最近のテレビがつまらなくなったのには、何よりもまず予算不足、次いで視聴者からのクレームを恐れた表現基準の厳格化がある。

が、ネトフリは視聴者からの契約収入に裏打ちされた多額の制作料を出すことができ、そしてR18のコンテンツとして分別してリリースすることを可能としている。

その結果、アダルトビデオの監督という題材を取り上げ、豪華な俳優陣を集め、国内はもちろん海外ロケを敢行することができることで、昨今の民放ドラマとは全くレベルの異なるドラマをリリースするに至った。

それがシーズン1の出た2019年の出来事である。

村西とおる本人が憑依したような役作りの山田孝之黒木香という人間を掘り下げて演じ切った森田望智、この二人はもちろんだが、脇を固めた満島真之介玉山鉄二柄本時生伊藤沙莉らの渾身の演技が、この映像作品にリアリティをもたらした。

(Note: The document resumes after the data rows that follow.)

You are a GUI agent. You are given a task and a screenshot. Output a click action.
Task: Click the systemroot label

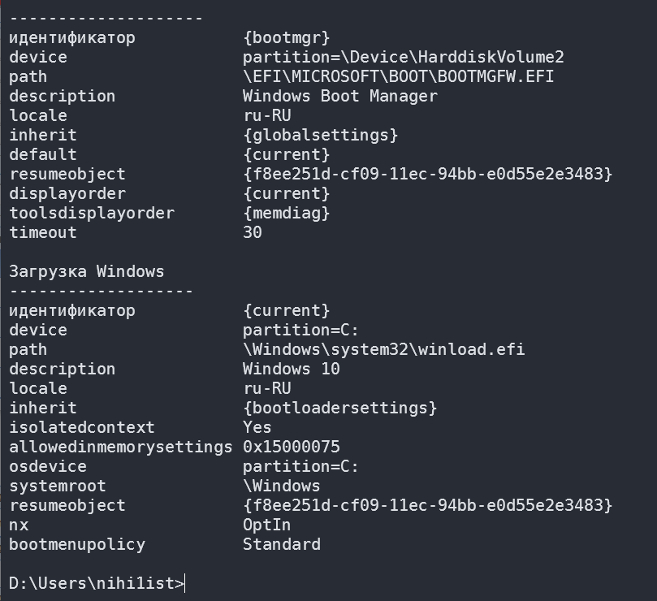[58, 486]
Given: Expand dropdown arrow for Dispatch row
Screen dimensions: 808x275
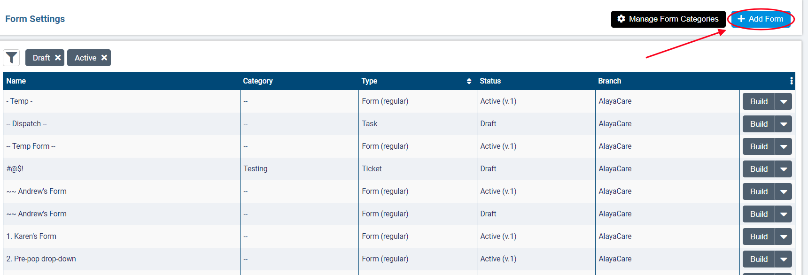Looking at the screenshot, I should coord(783,124).

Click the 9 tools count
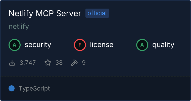tap(84, 63)
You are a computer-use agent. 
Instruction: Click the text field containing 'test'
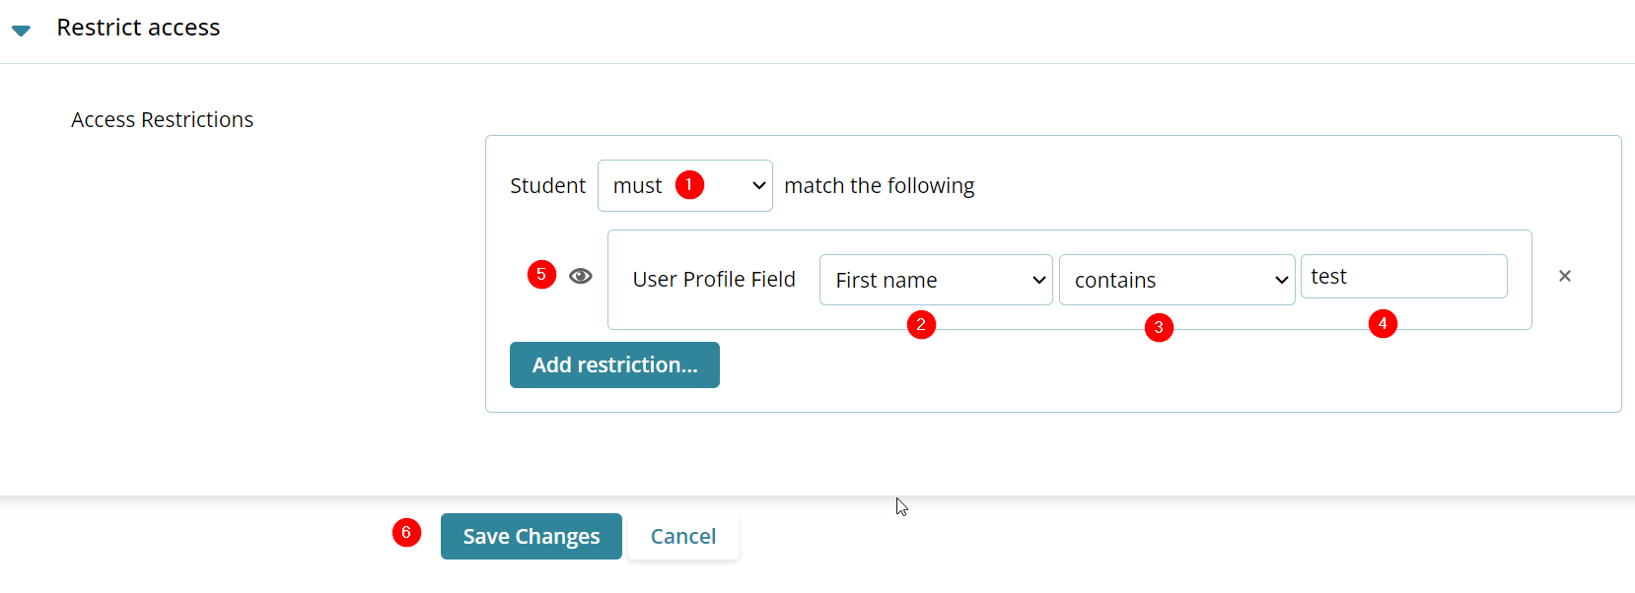click(x=1403, y=277)
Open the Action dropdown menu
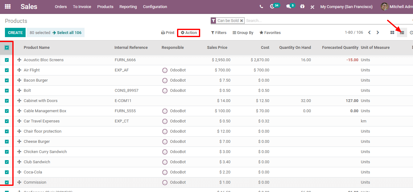This screenshot has width=413, height=192. (189, 33)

『全裸監督』がヒットすると、当然のようにバッシングも起きた。

いわく、「村西監督を美化しすぎている」。

いわく、「黒木香に許可を取っていないのではないか」。

いわく、「アダルトビデオは本質的に男性から女性への性暴力である」。

などなど。

個人的には、シーズン1でもこの業界の「影」の部分は相当に描かれていたと思うの。

例えば、警察との癒着、暴力団との関係などなど。

重要な登場人物が、暴力団に籠絡される辛い描写もあった。

恐らく、『全裸監督』バッシングの少ないない部分は、作品をろくに見ていない層からされていたのだろうと思う(もちろん、全部見てから批判せよということではないない)。

そのような批判が、既存テレビメディア界隈から起きたものなのか、それともテレビにもクレームをしてきたポリコレ筋から起きたものなのか、それは分からない。

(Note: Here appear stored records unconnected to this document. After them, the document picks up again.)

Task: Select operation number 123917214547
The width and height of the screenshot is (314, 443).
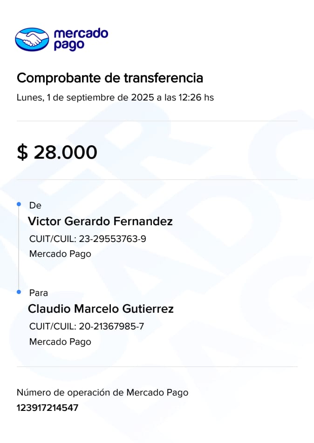Action: (x=48, y=408)
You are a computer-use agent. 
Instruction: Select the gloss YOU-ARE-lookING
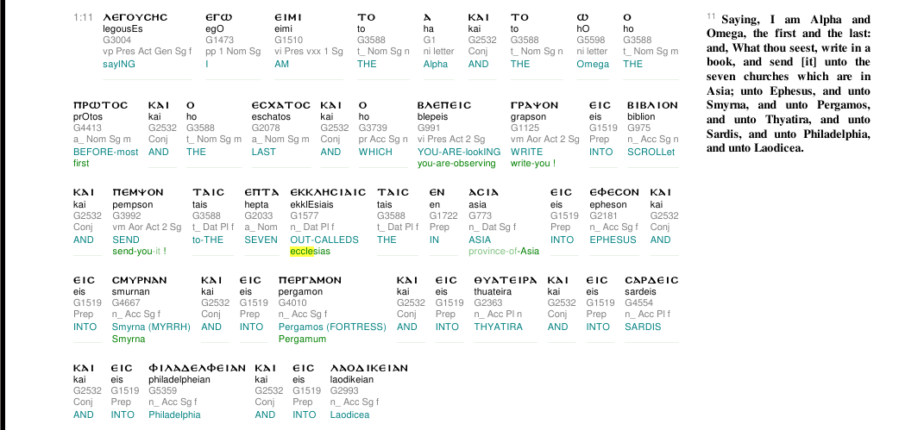pos(459,153)
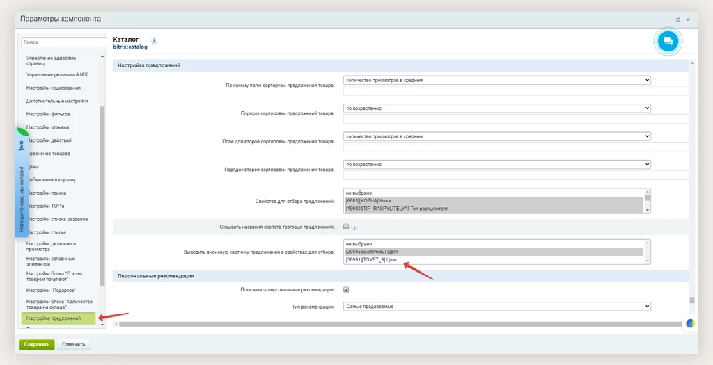Click info icon next to Каталог title
Screen dimensions: 713x365
point(154,41)
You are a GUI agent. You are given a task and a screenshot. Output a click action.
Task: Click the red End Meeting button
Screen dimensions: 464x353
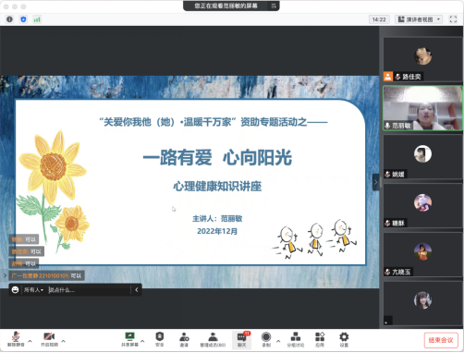click(441, 340)
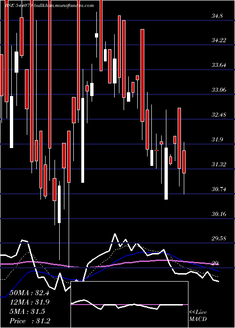Click the 31.32 price axis label
The height and width of the screenshot is (328, 235).
219,164
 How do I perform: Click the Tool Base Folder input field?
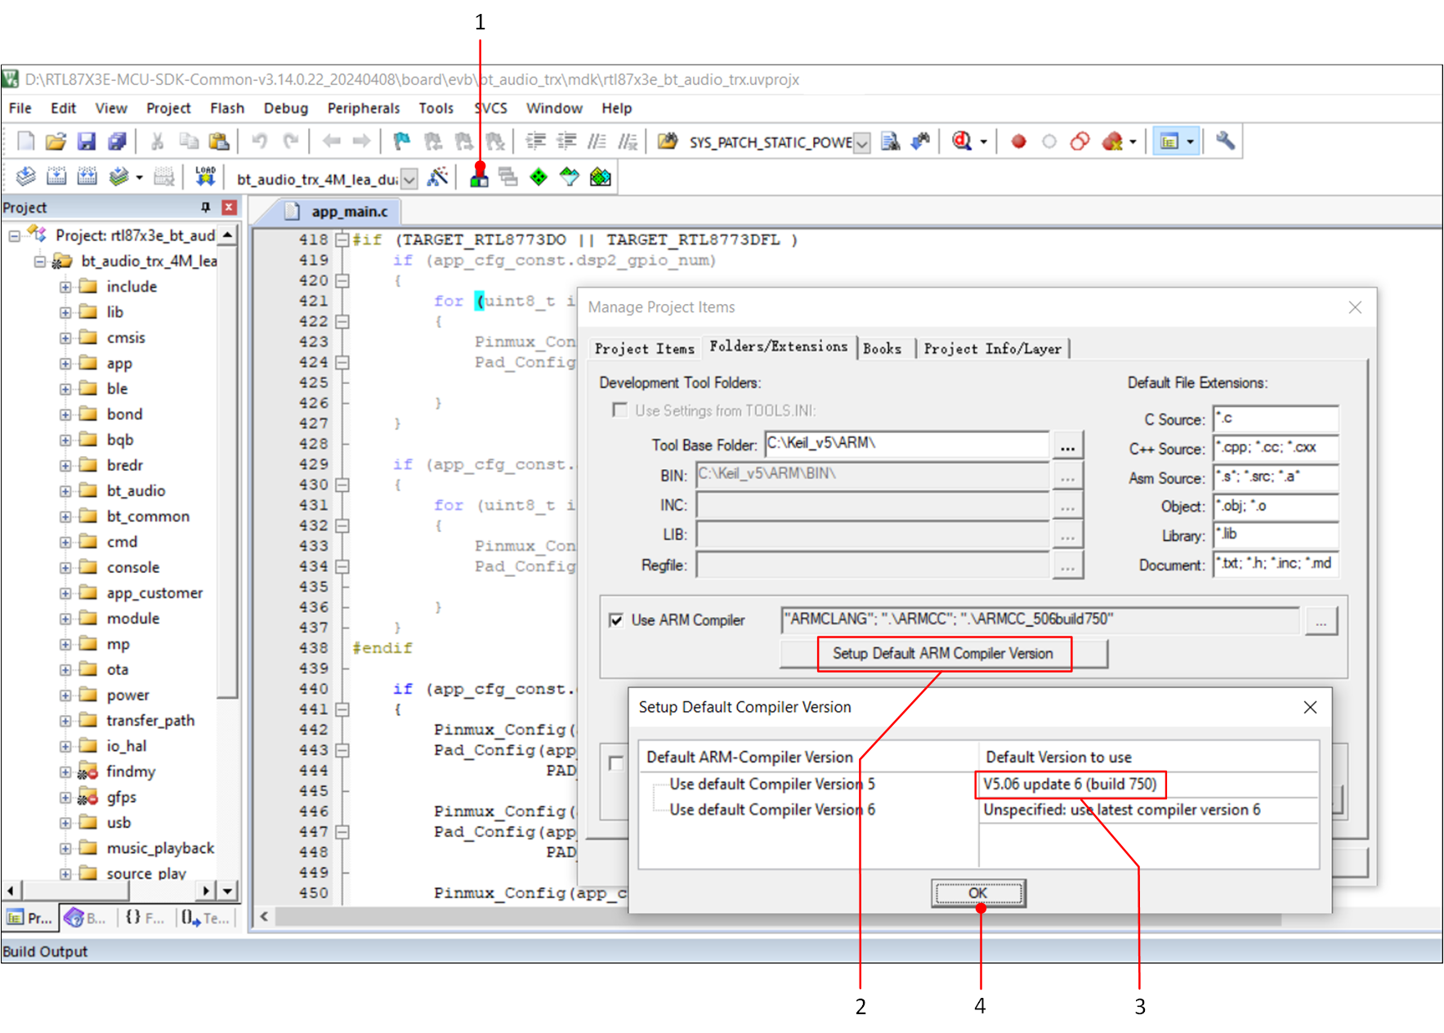click(x=905, y=444)
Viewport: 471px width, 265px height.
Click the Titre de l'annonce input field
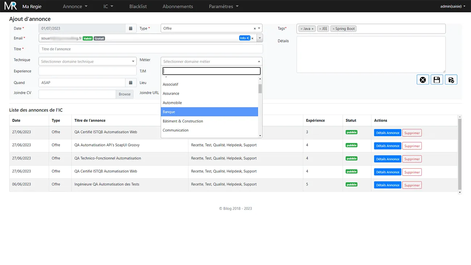pyautogui.click(x=150, y=49)

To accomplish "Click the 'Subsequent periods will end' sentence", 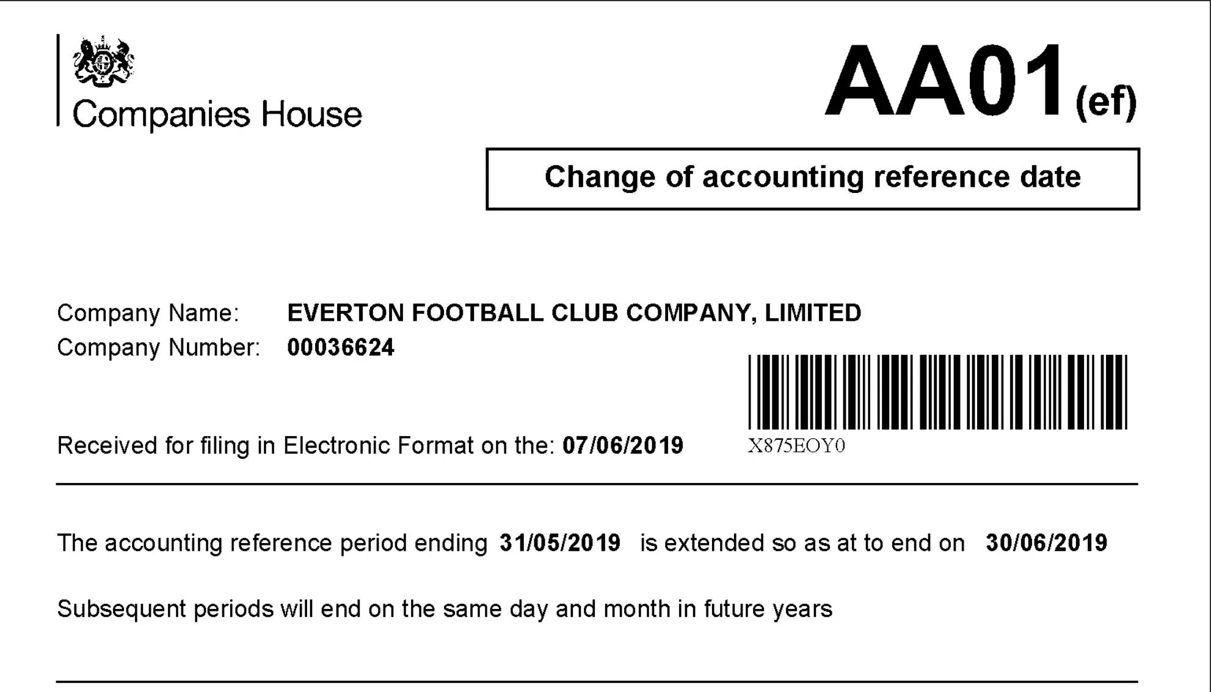I will pyautogui.click(x=445, y=609).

だが、シーズン2を見ると、そのような表層的な批判が全部的外れであるとわかる。

シーズン2では、村西監督の「光と影」の「影」の部分が描かれてく。

バブルの流れに乗って衛星放送への投資を行なって失敗したこと、金策も尽きて、人心も離れて行ったこと、ひどいハラスメントもあったことなど。

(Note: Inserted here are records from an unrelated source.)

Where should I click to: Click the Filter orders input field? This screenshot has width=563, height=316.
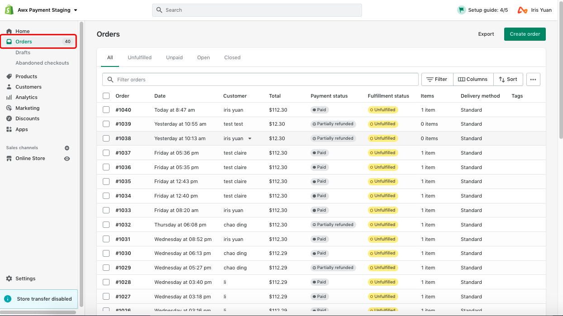(262, 80)
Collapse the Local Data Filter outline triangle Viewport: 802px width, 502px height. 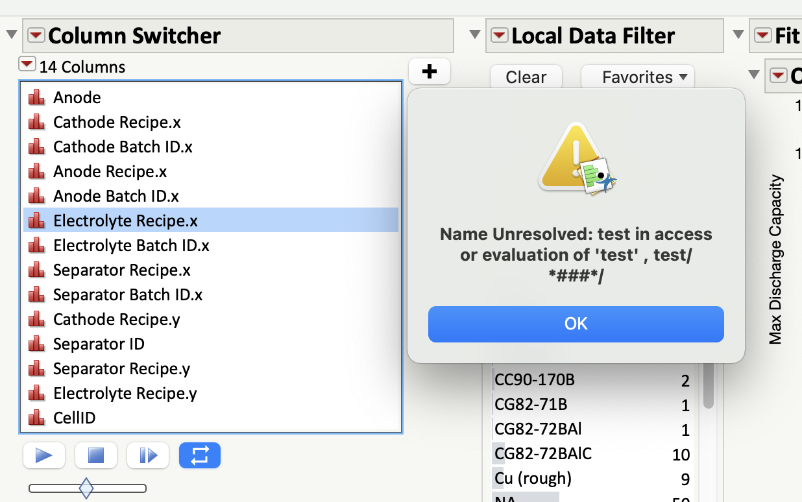coord(474,35)
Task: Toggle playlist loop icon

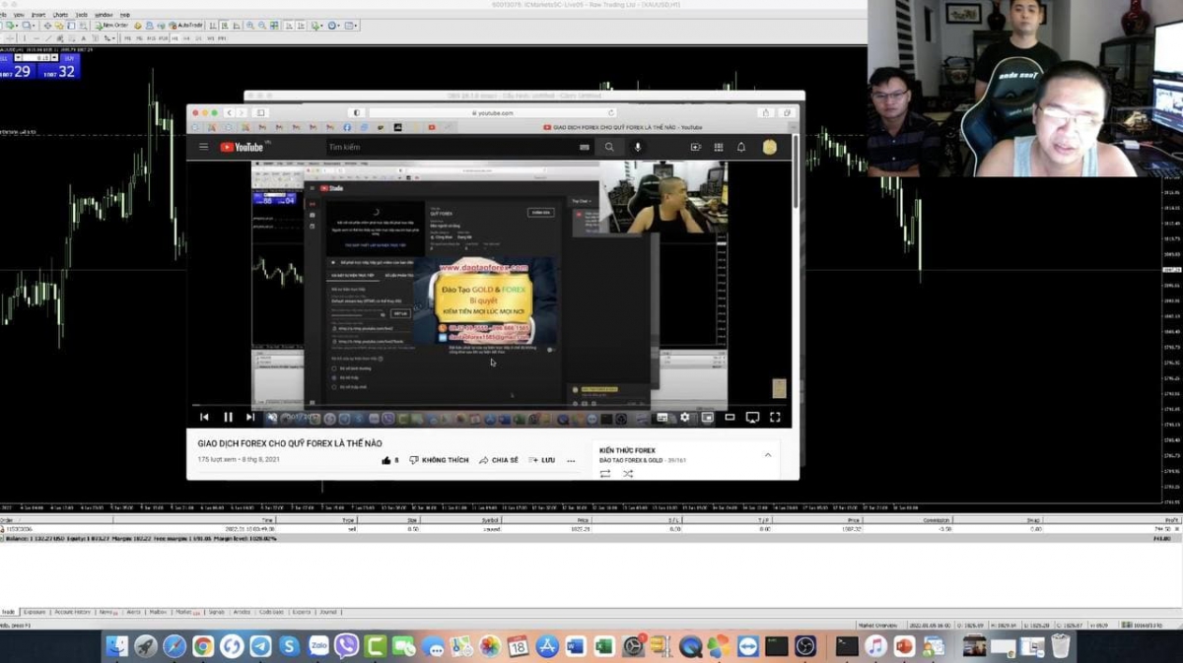Action: (x=605, y=474)
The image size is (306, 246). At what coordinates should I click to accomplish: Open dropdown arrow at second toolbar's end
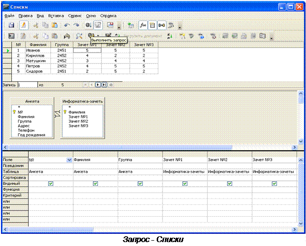coord(272,37)
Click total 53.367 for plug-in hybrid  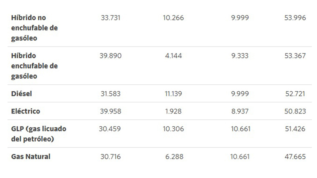(295, 56)
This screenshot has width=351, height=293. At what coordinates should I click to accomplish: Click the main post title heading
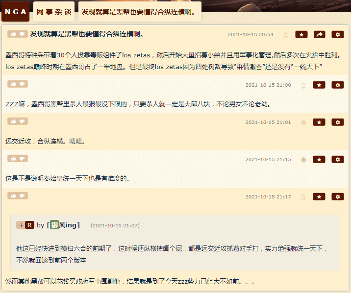(87, 34)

終盤には、黒木香の転落事故のエピソードもしっかりと描かれ、全く「美化」などされていないことが分かる。

シーズン2の目玉としては、そんな村西を支える存在となっていく乃木真梨子が登場し、これを恒松祐里が演じている。

恒松祐里は2020年の『タイトル、拒絶』で人気風俗嬢を演じたが、本格的なアダルト描写のある作品への登場はこれが最初となるということで注目されていた。

彼女のどこか超然とした雰囲気は、当時の女優陣の中にあって少々浮き気味だったと思われる乃木を演じるのにハマり役だったと思う。

ただ、村西との一対一での関係を描いたシーンは、シーズン1の黒木香を演じた森田望智の方がより濃密なものがあったという印象。

そして、村西が事実上この業界から「干された」後にも、業界自体は廃れることはないというある種の残酷さが最終盤で描かれる。

そこでは、出演女優に配慮したスタッフとして、マイク担当だった順子(伊藤沙莉)がシーンの変更を行う場面が出てくる。

別にフェミニズムに対して日和ったとかそういう話ではないと思うが、「男性から女性への暴力」的な一面的な見方を覆すものとしてこのシーンは重要だと思う(元ハコムスの神岡実希がここに出演しているのには驚いた)。

ということで、シーズン1がなんだかんだ「光」の部分を中心に描いて最終的にはアッパー系であったのとは対照的に、シーズン2はもうどうしようもなく蟻地獄にはまって落ちてく「影」の部分ならではのダウナー系になっている。

最後の最後に村西監督の「懲りない」様子が描かれるが、一世を風靡するようなわくわくする感覚はない。この辺のポジショニングは、2020年代のリアルだろうと思う。

ともあれ、主要人物を演じ切った俳優陣の演技は凄まじいし、新人で参加した役者も気迫が感じられた。また、カメオ出演で思いがけない人物が思いがけない場面で出てくるのも楽しみではある(個人的に一番ウケたのは友近)。

テレビが衰退し新型コロナウィルスで自滅していったこの時代に、「ネトフリなら楽しいものが作られる、観られる」という希望を与えてくれる象徴のような作品になったと思う。